▶ [Task instructions]: Nothing should be left out when you copy the entries below.

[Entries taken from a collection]

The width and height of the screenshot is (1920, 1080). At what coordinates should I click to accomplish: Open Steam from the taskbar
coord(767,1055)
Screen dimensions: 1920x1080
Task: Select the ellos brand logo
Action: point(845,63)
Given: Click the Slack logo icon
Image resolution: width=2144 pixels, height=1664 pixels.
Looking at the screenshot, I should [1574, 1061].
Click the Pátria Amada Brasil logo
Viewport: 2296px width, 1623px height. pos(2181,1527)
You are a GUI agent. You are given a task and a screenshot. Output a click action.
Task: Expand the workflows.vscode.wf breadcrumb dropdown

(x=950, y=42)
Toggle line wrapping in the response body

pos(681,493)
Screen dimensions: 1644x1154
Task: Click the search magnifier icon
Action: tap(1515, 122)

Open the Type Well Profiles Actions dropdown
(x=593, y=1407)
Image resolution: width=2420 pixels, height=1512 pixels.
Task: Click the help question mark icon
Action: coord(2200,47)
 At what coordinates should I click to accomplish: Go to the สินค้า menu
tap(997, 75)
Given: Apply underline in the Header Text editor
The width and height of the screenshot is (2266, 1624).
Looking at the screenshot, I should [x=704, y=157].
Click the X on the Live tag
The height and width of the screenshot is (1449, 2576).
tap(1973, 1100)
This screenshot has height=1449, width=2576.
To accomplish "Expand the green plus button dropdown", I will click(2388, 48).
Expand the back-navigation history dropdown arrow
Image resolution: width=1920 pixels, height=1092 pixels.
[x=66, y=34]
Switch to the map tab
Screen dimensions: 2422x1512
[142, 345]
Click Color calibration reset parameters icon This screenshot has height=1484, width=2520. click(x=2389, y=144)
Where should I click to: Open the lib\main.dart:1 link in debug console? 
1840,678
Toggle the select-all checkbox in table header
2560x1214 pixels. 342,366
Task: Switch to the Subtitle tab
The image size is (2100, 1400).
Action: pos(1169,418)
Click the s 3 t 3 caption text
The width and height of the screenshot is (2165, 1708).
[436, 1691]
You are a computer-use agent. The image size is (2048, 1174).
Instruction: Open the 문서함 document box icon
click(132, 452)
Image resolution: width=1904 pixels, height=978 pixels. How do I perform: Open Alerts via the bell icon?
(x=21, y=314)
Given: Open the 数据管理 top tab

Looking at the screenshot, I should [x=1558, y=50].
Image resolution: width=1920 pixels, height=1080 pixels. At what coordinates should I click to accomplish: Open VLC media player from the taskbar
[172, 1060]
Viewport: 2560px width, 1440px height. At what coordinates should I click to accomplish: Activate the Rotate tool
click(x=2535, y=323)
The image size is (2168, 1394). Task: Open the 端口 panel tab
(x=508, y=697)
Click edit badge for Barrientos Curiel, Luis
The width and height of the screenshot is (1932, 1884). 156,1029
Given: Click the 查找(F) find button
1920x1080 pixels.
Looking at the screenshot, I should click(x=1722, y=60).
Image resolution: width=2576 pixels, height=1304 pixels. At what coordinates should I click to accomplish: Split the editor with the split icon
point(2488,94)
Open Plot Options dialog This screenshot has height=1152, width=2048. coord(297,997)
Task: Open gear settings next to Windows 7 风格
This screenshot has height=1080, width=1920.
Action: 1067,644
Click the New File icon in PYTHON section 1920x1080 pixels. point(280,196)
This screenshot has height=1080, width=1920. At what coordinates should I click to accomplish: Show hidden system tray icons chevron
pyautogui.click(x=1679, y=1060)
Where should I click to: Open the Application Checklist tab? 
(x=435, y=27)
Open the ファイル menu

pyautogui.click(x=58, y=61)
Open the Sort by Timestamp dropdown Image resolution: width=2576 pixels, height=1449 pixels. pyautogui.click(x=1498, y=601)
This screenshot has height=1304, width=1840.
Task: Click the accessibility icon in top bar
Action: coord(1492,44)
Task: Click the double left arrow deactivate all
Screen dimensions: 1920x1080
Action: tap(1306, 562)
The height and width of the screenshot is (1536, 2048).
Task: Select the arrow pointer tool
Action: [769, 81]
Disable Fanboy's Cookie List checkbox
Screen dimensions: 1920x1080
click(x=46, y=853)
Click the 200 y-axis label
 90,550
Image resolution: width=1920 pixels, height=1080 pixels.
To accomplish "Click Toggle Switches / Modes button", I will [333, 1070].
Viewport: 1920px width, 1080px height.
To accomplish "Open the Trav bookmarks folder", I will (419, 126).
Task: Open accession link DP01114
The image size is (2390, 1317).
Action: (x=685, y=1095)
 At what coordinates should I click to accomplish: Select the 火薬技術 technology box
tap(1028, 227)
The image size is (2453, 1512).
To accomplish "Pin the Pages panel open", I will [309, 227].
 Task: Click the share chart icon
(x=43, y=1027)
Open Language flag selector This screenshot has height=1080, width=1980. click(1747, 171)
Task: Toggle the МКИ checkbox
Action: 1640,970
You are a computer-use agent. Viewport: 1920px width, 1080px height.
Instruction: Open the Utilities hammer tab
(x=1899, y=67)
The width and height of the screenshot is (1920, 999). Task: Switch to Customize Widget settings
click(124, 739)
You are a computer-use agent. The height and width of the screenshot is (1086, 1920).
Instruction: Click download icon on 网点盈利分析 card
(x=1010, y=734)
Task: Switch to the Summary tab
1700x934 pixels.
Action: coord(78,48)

▶ [Answer to the exercise]:
The width and height of the screenshot is (1920, 1080). At what coordinates should I click to accomplish: Open Steam from the taskbar
coord(767,1055)
Screen dimensions: 1920x1080
Task: Select the ellos brand logo
Action: point(845,63)
Given: Click the Slack logo icon
Image resolution: width=2144 pixels, height=1664 pixels.
Looking at the screenshot, I should [1574, 1061].
Click the Pátria Amada Brasil logo
Viewport: 2296px width, 1623px height. pos(2181,1527)
You are a GUI agent. You are given a task and a screenshot. Output a click action.
Task: Expand the workflows.vscode.wf breadcrumb dropdown

(x=950, y=42)
Toggle line wrapping in the response body

pos(681,493)
Screen dimensions: 1644x1154
Task: Click the search magnifier icon
Action: tap(1515, 122)

Open the Type Well Profiles Actions dropdown
(x=593, y=1407)
Image resolution: width=2420 pixels, height=1512 pixels.
Task: Click the help question mark icon
Action: coord(2200,47)
 At what coordinates should I click to accomplish: Go to the สินค้า menu
tap(997, 75)
Given: Apply underline in the Header Text editor
The width and height of the screenshot is (2266, 1624).
Looking at the screenshot, I should [x=704, y=157].
Click the X on the Live tag
The height and width of the screenshot is (1449, 2576).
tap(1973, 1100)
This screenshot has height=1449, width=2576.
To accomplish "Expand the green plus button dropdown", I will click(2388, 48).
Expand the back-navigation history dropdown arrow
Image resolution: width=1920 pixels, height=1092 pixels.
[x=66, y=34]
Switch to the map tab
Screen dimensions: 2422x1512
[142, 345]
Click Color calibration reset parameters icon This screenshot has height=1484, width=2520. click(x=2389, y=144)
Where should I click to: Open the lib\main.dart:1 link in debug console? 
1840,678
Toggle the select-all checkbox in table header
2560x1214 pixels. 342,366
Task: Switch to the Subtitle tab
The image size is (2100, 1400).
Action: pos(1169,418)
Click the s 3 t 3 caption text
The width and height of the screenshot is (2165, 1708).
[436, 1691]
You are a computer-use agent. The image size is (2048, 1174).
Instruction: Open the 문서함 document box icon
click(132, 452)
Image resolution: width=1904 pixels, height=978 pixels. How do I perform: Open Alerts via the bell icon?
(x=21, y=314)
Given: Open the 数据管理 top tab

Looking at the screenshot, I should [x=1558, y=50].
Image resolution: width=1920 pixels, height=1080 pixels. At what coordinates should I click to accomplish: Open VLC media player from the taskbar
[172, 1060]
Viewport: 2560px width, 1440px height. At what coordinates should I click to accomplish: Activate the Rotate tool
click(x=2535, y=323)
The image size is (2168, 1394). Task: Open the 端口 panel tab
(x=508, y=697)
Click edit badge for Barrientos Curiel, Luis
The width and height of the screenshot is (1932, 1884). 156,1029
Given: Click the 查找(F) find button
1920x1080 pixels.
Looking at the screenshot, I should click(x=1722, y=60).
Image resolution: width=2576 pixels, height=1304 pixels. At what coordinates should I click to accomplish: Split the editor with the split icon
point(2488,94)
Open Plot Options dialog This screenshot has height=1152, width=2048. coord(297,997)
Task: Open gear settings next to Windows 7 风格
This screenshot has height=1080, width=1920.
Action: 1067,644
Click the New File icon in PYTHON section 1920x1080 pixels. point(280,196)
This screenshot has height=1080, width=1920. At what coordinates should I click to accomplish: Show hidden system tray icons chevron
pyautogui.click(x=1679, y=1060)
Where should I click to: Open the Application Checklist tab? 
(x=435, y=27)
Open the ファイル menu

pyautogui.click(x=58, y=61)
Open the Sort by Timestamp dropdown Image resolution: width=2576 pixels, height=1449 pixels. pyautogui.click(x=1498, y=601)
This screenshot has height=1304, width=1840.
Task: Click the accessibility icon in top bar
Action: coord(1492,44)
Task: Click the double left arrow deactivate all
Screen dimensions: 1920x1080
Action: tap(1306, 562)
The height and width of the screenshot is (1536, 2048).
Task: Select the arrow pointer tool
Action: [769, 81]
Disable Fanboy's Cookie List checkbox
Screen dimensions: 1920x1080
click(x=46, y=853)
Click the 200 y-axis label
 90,550
Image resolution: width=1920 pixels, height=1080 pixels.
To accomplish "Click Toggle Switches / Modes button", I will [333, 1070].
Viewport: 1920px width, 1080px height.
To accomplish "Open the Trav bookmarks folder", I will (419, 126).
Task: Open accession link DP01114
The image size is (2390, 1317).
Action: (x=685, y=1095)
 At what coordinates should I click to accomplish: Select the 火薬技術 technology box
tap(1028, 227)
The image size is (2453, 1512).
To accomplish "Pin the Pages panel open", I will [309, 227].
 Task: Click the share chart icon
(x=43, y=1027)
Open Language flag selector This screenshot has height=1080, width=1980. click(1747, 171)
Task: Toggle the МКИ checkbox
Action: 1640,970
You are a computer-use agent. Viewport: 1920px width, 1080px height.
Instruction: Open the Utilities hammer tab
(x=1899, y=67)
The width and height of the screenshot is (1920, 999). Task: Switch to Customize Widget settings
click(124, 739)
You are a computer-use agent. The height and width of the screenshot is (1086, 1920).
Instruction: Click download icon on 网点盈利分析 card
(x=1010, y=734)
Task: Switch to the Summary tab
1700x934 pixels.
Action: coord(78,48)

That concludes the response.